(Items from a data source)
------------------------------------------------------------
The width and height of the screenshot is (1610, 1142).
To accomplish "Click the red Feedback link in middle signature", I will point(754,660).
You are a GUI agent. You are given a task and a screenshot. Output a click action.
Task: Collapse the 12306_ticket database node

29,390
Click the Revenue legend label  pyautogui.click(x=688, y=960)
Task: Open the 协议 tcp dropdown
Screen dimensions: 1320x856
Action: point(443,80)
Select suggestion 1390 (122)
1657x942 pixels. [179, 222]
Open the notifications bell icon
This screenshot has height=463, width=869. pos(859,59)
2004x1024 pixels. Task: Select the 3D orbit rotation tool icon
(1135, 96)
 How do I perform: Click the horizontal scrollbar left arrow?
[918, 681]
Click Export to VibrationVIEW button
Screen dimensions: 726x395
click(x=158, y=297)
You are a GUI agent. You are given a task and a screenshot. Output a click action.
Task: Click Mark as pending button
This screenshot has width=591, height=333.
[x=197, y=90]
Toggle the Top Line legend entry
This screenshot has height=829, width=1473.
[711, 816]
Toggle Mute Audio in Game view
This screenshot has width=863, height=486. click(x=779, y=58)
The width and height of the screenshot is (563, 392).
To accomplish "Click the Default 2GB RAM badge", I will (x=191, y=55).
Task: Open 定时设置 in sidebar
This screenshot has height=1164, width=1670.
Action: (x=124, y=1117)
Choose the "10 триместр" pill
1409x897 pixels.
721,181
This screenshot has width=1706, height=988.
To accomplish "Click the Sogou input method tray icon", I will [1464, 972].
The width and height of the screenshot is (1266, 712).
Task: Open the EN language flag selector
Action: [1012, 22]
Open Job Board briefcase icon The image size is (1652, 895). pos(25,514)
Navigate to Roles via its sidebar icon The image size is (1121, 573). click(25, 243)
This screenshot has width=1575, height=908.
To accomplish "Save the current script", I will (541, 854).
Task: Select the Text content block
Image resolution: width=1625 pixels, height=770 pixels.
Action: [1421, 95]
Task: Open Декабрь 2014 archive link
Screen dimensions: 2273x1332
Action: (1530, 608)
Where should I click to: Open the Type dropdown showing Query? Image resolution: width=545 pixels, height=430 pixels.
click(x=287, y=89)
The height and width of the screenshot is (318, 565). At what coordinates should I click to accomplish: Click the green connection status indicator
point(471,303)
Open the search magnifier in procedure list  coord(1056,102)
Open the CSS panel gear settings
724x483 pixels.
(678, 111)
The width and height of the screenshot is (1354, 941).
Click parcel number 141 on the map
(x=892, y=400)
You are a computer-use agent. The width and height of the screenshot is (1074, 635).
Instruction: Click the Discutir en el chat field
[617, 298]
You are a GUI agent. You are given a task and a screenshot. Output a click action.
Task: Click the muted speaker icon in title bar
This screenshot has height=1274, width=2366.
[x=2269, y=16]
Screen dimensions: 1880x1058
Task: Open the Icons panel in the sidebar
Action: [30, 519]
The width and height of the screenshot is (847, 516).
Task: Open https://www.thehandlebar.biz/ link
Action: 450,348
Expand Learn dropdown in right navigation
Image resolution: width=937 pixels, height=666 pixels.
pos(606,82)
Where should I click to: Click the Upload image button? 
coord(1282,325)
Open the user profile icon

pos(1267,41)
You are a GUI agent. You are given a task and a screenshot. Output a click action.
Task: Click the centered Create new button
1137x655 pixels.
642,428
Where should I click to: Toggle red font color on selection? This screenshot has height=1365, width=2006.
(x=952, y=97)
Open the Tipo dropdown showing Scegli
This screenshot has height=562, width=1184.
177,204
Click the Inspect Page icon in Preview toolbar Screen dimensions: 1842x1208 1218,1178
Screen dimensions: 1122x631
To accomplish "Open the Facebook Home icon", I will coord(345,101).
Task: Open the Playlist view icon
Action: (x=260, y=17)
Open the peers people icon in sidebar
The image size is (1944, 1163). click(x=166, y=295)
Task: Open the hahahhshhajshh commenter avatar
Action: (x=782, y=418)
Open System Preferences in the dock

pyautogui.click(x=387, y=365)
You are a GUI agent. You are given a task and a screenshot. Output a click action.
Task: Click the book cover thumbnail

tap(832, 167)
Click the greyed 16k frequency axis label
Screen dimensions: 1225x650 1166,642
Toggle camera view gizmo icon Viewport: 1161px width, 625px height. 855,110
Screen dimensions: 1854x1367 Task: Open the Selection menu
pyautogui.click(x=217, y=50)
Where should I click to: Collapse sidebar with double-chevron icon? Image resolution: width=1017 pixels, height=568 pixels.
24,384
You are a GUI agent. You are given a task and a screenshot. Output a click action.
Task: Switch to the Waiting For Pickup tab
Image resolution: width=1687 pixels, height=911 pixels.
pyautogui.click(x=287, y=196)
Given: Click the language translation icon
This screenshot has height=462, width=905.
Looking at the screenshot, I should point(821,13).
------------------------------------------------------------
* **TASK GOAL**: Check every line in the entries for the word "legend". State how many have it, with no other text.

* **ANSWER BOX**: 2